Ważne jest, że sami zajęliście się produkcją. Dlaczego nie zdecydowaliście się na oddanie tej roli komuś z zewnątrz?
Chcieliśmy mieć możliwość zrobienia tego po swojemu bez wizji osoby trzeciej. Mając do dyspozycji przyjaciół artystów mogliśmy stworzyć coś niepowtarzalnego używając własnych sił i wyobraźni. Jest to też pewien zauważalny ruch młodych twórców, że chcą podążać własną ścieżką a nie utartymi szlakami. Powstają ośrodki twórcze, wydawnictwa i inicjatywy niezwiązane z tzw. „mainstreamem”. Oznacza to niezależność dla „nowej fali” i odbiorcy to także doceniają. Świadomość poszerza się w środowisku młodych twórców oraz odbiorców. Nie można tego bagatelizować a przygoda związana z „Land Art’tem” była dla nas tego dowodem.

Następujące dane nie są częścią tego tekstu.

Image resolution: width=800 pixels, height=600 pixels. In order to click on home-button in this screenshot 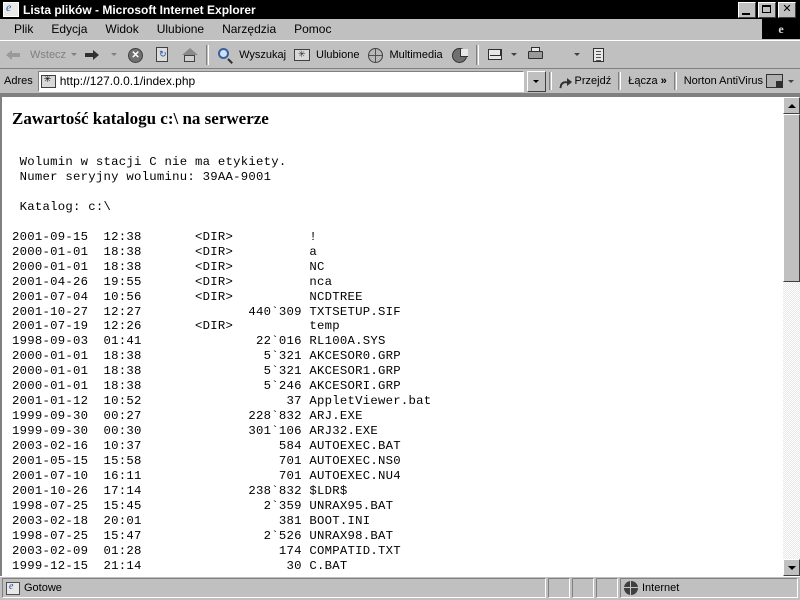, I will do `click(190, 55)`.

Czy po premierze płyty wydarzyło się coś, co było dla Was zaskakujące?
Największym zaskoczeniem było zauważenie naszej płyty we Włoszech. Otrzymaliśmy zaproszenie na Festiwal Kultur Słowiańskich „Slavika” w Turynie. W pierwszych chwilach był to dla nas lekki szok ale bardzo się z tego ucieszyliśmy.
Bardzo pozytywnie jest odbierany nasz teledysk i singiel „Melodia”. Staramy się także wyjść z naszą muzyką naprzeciw odbiorcom, biorąc udział w rozmowach i wywiadach w mediach. Wydaje nam się, że równie pozytywnie zaskakująca była reakcja publiczności. Grono słuchaczy podzieliło się z nami swoimi przeżyciami. Wiele osób nasza muzyka poruszyła, wzruszyła. To było dla nas bardzo budujące.

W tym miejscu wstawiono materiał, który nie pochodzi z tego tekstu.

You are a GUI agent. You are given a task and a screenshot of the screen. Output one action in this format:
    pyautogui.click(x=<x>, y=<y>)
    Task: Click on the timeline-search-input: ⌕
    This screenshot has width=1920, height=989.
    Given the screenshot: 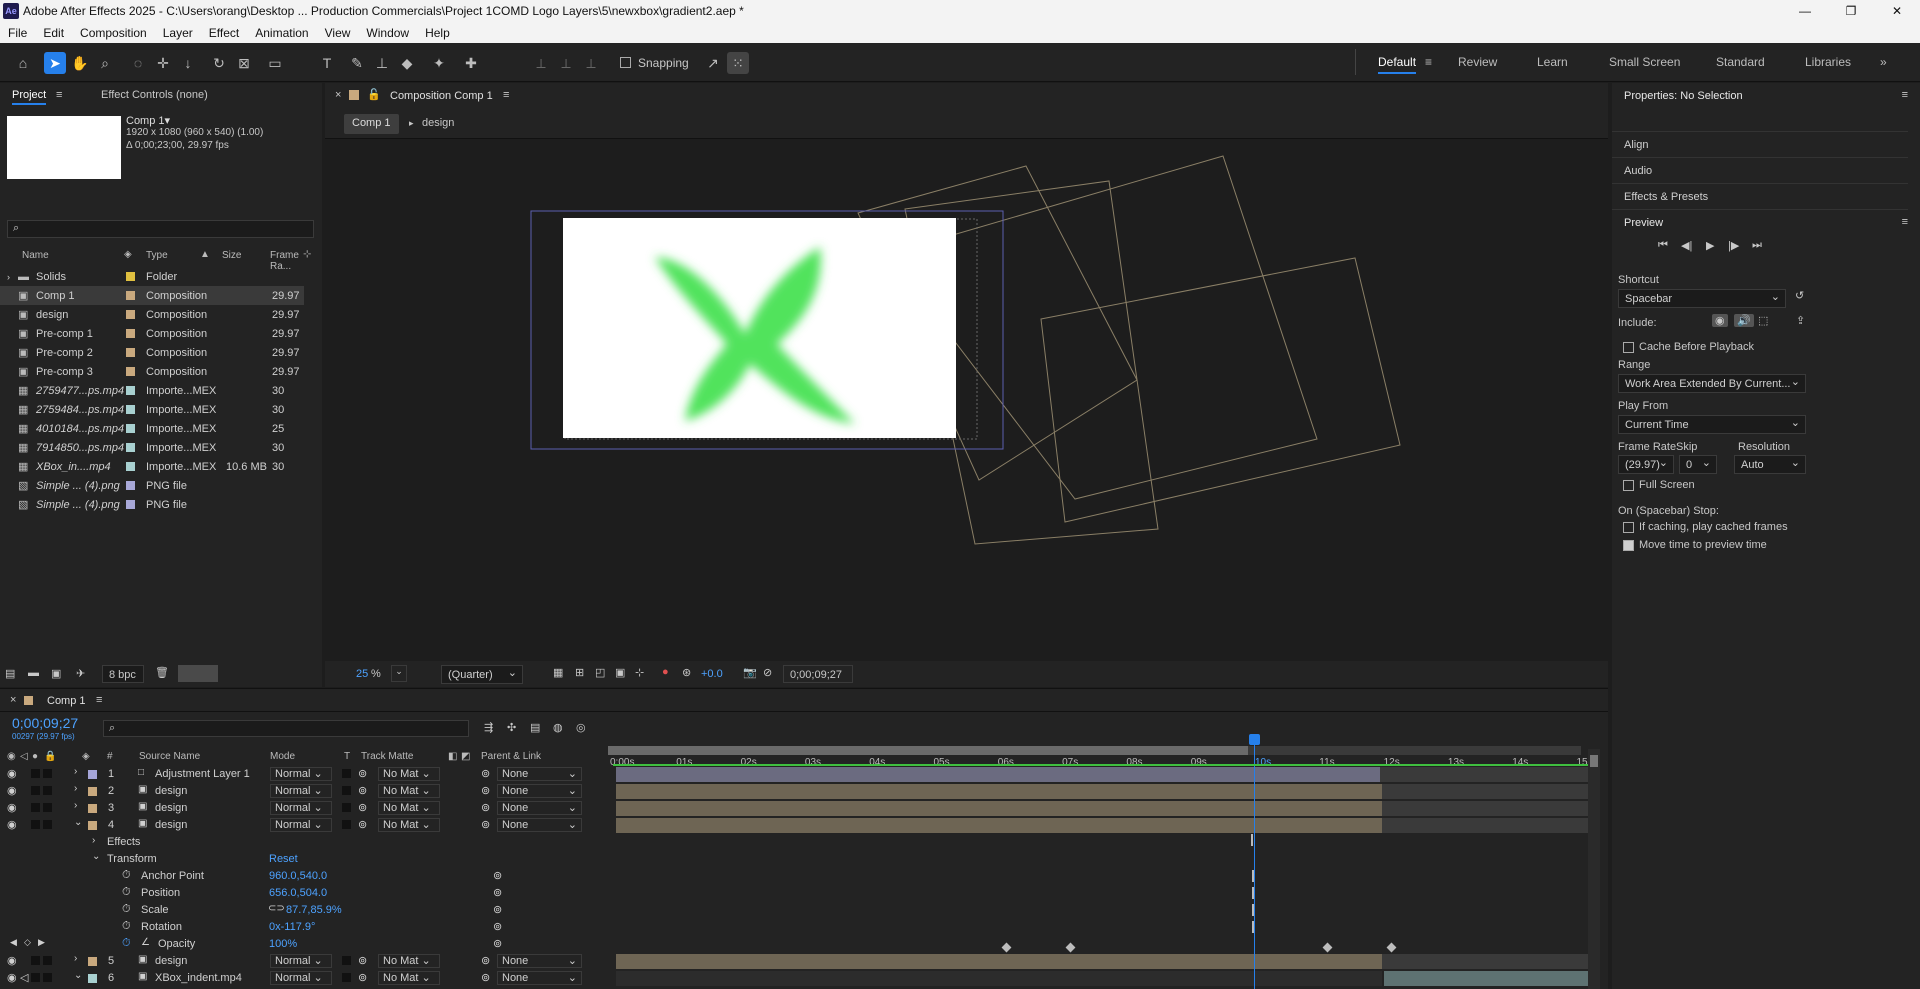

Od premiery płyty minął już pewien czas. Jakie teraz refleksje Wam towarzyszą odnośnie tego materiału? Czy coś się zmieniło w jego postrzeganiu?
Pojawia się na pewno ciekawość jak zostaje odebrana płyta. Słuchamy z uwagą opinii innych ludzi i tego jakie w nich budzi refleksje. Jest to w pewnym sensie muzyka osobista i z pewnością jest odbierana przez słuchaczy w indywidualny sposób. Podczas każdego występu improwizujemy i staramy się ukazać materiał z płyty w nowym świetle, używając innych środków. Wynika to z tego, że jako ludzie także się zmieniamy więc nasza muzyka jest bogatsza i inna. Staramy się dodawać „odcienie”, które w obecnej chwili nam towarzyszą – być autentyczni.

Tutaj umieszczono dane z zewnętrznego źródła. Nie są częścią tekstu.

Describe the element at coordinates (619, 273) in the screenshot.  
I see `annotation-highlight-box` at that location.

Jak wyglądały Wasze koncerty promujące album ”Land Art”? Czy kolejne będą kontynuacją tego, co już można było na nich usłyszeć?
Nasz koncert premierowy odbył się w Teatrze Śląskim w Katowicach. Była to dla nas wielka radość kiedy dowiedzieliśmy się o tym, że premierę będziemy mieć w tak ważnym miejscu kulturalnym. W kontekście instrumentów był to koncert najbliższy temu co nagraliśmy w studio ale nie to było dla nas najważniejsze. Chcieliśmy przywołać emocje, które towarzyszyły nam podczas nagrań i najwierniej oddawały ideę, która była na początku. Było nią zwrócenie słuchaczowi jego należności, którą zabiera obecna cywilizacja. Jest nią spokój.
Podczas koncertu w Warszawie wystąpił z nami gość. Był nim puzonista Szymon Białorucki. Pomysł trio jest nawiązaniem do poszerzonego składu w utworze „Come”. Piękną niespodziankę sprawiła nam publiczność w Tarnowskich Górach, która niezwykle licznie przybyła na nasz koncert. Graliśmy podczas tzw. „Pralni” czyli cyklicznego wydarzenia zrzeszającego twórców i artystów tego miasta. Otwieraliśmy wówczas kolejną edycję tej bogatej w emocje i pomysły inicjatywy.
W międzyczasie promowaliśmy naszą płytę na koncercie w Sosnowcu. Nasze plany są dość rozległe, ponieważ wciąż planujemy kolejną trasę koncertową a już teraz wiemy, że w okresie wakacyjnym wystąpimy w Warszawie a już w marcu jedziemy na koncert do Turynu.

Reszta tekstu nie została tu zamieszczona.